Four
years ago I wrote a well-received paper entitled A Prescription for Business Innovation: Creating
Technologies that Solve Basic Human Needs. I've updated it,
broken it into three manageable pieces, and present the first part
below. The remaining parts will follow on successive Tuesdays.
Introduction:
Why I'm Here
My modest objective in this presentation is first, to tell you some
new, interesting and useful things about innovation, and, second, to
persuade you that innovation is the most important determinant of every
business' success, and perhaps even the quality of our lives. I want to
convince you that in your business, whether it employs one person or
one million, innovation is probably the solution to whatever is
currently keeping you awake at night -- whether that be sales growth,
cost control, customer satisfaction, employee retention, or maximizing
shareholder value.
And if you, like me, spend some of your sleepless hours worrying about
things more altruistic than your personal and business success, I want
to convince you that innovation is probably also the solution to most
of the problems that have befallen our suffering planet, in part
because past innovations have created many of these problems.
And finally, if I'm successful in this evangelical task, I want you to
leave today not only with renewed hope about the future of your company
and our world, but with some new tools to make innovation happen in
your business.
I would like to ask you to listen to these ideas with an open mind,
suspend briefly your disbelief, and give this your full attention.

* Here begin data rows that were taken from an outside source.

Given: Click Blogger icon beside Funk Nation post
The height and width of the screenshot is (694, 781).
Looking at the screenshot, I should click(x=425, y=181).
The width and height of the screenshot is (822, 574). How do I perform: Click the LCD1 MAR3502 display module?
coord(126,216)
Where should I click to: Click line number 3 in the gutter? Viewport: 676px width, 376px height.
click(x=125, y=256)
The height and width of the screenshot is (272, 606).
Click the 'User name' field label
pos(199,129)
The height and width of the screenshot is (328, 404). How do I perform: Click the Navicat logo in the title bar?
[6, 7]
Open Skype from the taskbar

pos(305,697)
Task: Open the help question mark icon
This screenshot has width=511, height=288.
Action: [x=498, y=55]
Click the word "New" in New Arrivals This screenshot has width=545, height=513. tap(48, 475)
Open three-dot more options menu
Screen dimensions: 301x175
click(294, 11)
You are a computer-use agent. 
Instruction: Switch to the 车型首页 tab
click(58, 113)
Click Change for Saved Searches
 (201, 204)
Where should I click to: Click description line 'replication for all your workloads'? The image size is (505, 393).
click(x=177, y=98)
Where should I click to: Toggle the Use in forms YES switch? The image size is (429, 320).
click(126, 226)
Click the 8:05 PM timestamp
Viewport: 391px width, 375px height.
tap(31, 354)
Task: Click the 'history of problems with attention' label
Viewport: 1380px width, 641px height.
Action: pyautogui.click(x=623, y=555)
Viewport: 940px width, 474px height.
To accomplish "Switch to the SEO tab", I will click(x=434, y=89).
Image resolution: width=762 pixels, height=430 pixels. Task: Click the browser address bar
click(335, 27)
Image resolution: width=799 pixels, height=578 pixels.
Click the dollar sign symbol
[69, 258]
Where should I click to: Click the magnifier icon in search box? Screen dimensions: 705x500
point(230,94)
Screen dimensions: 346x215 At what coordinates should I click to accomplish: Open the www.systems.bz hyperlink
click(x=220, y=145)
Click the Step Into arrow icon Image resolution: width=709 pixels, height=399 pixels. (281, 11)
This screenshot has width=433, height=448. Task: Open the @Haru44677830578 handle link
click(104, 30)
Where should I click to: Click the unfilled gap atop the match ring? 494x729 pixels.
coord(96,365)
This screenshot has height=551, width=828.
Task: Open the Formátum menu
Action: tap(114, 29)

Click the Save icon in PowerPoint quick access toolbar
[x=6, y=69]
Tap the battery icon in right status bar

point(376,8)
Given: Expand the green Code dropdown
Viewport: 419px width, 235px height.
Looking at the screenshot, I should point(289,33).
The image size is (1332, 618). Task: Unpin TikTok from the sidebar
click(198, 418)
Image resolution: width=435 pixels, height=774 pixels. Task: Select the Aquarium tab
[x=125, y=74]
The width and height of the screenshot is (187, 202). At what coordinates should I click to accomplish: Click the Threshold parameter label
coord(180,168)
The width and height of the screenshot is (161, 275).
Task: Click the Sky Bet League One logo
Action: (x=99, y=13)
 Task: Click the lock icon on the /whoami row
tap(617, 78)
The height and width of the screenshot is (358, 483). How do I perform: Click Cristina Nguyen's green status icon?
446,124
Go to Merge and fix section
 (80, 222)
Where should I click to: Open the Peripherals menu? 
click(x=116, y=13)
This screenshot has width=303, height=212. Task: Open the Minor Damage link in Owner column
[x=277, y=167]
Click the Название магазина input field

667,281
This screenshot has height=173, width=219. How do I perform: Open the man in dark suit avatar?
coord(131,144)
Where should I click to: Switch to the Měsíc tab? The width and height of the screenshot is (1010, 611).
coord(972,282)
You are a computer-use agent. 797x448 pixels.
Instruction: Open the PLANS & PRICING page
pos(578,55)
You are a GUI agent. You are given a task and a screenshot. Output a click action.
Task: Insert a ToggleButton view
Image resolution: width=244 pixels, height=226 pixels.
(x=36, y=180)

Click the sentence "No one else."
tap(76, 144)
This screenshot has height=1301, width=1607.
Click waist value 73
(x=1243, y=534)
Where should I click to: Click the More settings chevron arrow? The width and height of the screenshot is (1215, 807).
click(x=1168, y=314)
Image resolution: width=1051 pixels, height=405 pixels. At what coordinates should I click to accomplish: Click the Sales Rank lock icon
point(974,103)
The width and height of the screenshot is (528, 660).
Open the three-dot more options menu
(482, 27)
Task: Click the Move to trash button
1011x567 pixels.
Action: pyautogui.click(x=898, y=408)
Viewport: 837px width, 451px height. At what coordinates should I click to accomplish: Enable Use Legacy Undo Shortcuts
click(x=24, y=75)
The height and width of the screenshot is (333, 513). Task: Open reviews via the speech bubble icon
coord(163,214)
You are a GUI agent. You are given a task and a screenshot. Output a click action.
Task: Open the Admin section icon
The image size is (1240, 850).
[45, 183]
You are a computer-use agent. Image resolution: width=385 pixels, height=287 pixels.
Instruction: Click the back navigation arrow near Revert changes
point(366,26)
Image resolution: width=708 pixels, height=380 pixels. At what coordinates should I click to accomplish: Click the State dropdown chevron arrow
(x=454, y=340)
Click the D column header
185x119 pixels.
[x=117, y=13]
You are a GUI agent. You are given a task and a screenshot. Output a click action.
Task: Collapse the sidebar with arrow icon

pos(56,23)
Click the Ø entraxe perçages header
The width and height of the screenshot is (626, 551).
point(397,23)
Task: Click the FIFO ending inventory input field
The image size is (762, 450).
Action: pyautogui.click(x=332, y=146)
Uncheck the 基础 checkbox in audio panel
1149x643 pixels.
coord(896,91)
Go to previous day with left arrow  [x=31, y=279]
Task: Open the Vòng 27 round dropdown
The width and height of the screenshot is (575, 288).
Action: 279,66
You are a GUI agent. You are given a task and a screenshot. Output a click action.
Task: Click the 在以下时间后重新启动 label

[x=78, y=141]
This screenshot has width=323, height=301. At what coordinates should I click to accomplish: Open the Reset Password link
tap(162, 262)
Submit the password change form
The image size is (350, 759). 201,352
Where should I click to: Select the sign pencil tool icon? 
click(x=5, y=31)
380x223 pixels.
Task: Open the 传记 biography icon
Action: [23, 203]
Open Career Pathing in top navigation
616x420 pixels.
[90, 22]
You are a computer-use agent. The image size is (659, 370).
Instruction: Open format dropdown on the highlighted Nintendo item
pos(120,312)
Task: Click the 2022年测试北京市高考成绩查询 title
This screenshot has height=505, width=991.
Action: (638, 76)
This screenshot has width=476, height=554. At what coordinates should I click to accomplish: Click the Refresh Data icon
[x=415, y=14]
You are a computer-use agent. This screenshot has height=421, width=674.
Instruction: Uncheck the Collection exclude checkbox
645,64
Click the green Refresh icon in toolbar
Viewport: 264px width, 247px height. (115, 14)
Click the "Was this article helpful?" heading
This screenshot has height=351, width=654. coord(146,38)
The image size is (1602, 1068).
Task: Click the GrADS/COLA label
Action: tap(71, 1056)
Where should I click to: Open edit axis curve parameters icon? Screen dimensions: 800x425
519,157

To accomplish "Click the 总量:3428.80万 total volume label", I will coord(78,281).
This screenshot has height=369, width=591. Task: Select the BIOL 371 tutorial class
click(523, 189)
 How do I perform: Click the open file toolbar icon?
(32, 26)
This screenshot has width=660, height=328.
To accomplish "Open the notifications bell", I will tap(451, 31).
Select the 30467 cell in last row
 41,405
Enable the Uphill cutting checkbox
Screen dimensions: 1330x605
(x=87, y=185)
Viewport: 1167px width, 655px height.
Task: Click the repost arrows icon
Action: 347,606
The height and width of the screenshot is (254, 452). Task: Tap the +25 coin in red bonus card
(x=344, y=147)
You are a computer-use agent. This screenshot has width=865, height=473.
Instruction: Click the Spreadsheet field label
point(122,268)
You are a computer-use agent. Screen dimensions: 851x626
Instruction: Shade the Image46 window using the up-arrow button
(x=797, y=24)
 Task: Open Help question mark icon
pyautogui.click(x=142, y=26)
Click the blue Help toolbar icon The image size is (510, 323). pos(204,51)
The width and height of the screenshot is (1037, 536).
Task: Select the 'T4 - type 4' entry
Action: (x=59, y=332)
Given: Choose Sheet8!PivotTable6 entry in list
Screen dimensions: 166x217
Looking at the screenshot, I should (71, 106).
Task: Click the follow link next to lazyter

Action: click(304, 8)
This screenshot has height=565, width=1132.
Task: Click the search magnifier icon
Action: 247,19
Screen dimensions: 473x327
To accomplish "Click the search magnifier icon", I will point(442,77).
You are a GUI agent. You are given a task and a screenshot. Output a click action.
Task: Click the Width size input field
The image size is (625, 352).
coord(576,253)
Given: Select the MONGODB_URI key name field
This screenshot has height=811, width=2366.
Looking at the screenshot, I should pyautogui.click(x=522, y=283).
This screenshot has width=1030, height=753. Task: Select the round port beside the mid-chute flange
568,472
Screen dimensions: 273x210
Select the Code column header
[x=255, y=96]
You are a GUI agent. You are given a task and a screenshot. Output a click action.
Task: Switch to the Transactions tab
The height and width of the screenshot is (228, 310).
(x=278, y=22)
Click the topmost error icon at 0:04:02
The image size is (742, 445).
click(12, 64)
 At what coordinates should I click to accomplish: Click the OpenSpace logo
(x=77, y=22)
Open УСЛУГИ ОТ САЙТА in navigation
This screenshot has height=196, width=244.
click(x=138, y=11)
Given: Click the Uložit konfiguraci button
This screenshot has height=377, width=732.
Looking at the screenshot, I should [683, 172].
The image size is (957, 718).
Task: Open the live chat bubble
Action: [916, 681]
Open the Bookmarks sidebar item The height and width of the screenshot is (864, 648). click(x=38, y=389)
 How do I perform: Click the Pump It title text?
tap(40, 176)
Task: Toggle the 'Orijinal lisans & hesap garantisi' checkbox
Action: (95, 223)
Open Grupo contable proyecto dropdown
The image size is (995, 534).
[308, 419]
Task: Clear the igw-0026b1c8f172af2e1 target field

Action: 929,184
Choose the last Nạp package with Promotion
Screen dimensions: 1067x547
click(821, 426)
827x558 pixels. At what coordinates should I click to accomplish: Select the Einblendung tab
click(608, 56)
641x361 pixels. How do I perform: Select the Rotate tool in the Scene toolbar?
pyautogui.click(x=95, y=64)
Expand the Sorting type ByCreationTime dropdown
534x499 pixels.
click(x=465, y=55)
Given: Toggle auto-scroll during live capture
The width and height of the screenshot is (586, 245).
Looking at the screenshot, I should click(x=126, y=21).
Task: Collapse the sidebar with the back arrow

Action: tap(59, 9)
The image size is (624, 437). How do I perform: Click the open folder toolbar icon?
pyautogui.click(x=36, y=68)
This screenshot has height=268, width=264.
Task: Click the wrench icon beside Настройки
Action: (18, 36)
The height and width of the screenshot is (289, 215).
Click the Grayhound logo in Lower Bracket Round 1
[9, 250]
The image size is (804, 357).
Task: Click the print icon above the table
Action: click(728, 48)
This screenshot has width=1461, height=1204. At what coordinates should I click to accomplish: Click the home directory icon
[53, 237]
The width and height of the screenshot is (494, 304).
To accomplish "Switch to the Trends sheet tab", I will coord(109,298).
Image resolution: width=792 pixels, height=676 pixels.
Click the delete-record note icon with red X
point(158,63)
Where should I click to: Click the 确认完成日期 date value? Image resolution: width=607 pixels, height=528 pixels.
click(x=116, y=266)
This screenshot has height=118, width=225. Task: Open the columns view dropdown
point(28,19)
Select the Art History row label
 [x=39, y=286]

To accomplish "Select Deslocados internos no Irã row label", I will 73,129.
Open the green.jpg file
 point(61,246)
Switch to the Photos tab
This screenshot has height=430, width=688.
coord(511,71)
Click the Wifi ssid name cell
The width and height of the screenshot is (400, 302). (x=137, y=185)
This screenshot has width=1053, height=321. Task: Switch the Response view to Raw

If
this was that easy to explain, someone much smarter than I would have
done it years ago.
One:
Learning from our past: How Need Drives Innovation
The advent of a new millennium has recently given many business,
political and economic thinkers pause to consider what will be, as most
put it, the 'Next Big Thing':
- A New Economy Forum sponsored by Credit Suisse First Boston
attempted to develop a 'synthesis' of leading thinkers' innovation
models that might answer that question.
- Forward-thinking publications like Fast Company and Wired
have presented
alternative visions of the future from some extraordinary minds in many
different disciplines.
- And conferences of world political, social and business
leaders
like the Davos World Economic Forum try to grapple with the
bigger questions of how the holders of power can make the world a
better place, while helping out their particular stakeholders
in the process.
The catch-phrases of these business-driven thought
leadership events
are not new: competitive advantage, sustainable development, the
connected knowledge economy, globalization, convergence, digitization,
moving at the speed of thought. What is new is that there are now three
divergent models being used to predict our future, fighting for
audience attention (the names assigned to them are mine):
- Acceleration Model: The future will be a continuation of the recent
past, only much faster
- Chaos Model: The future will be utterly unlike the past, driven by
radically new and discontinuous events
-
Evolutionary Model: The future will be, like the past, a continuous
series of mostly predictable changes
From the perspective of business innovation this matters because almost
everyone agrees that the successful businesses of the future will be
complex, adaptive, agile, proactive, and creative -- they will not wait
for market demands to change them, but will instead continuously
reinvent their companies, anticipate future demands, and make
strategic, risky, value-creating investments and decisions, what John
Kotter calls Leading Change. In order to do this -- to make intelligent
decisions and investments before demand is articulated, to view
risk-taking and the creation of future options for action as essential,
not foolhardy -- requires at least some consensus about 'where the future
is headed'. Selecting one of the above three theories about the future
is an important start in doing so.
Technophiles who favour the Acceleration Model tend to be infatuated with artifacts of the
last thirty years: more digital, faster, smaller, lighter. Advocates of the Chaos Model, on the other hand, believe there are no
rules for our brave new world of the 21st century. Their advice for
business and other leaders is to be opportunistic and think short-term.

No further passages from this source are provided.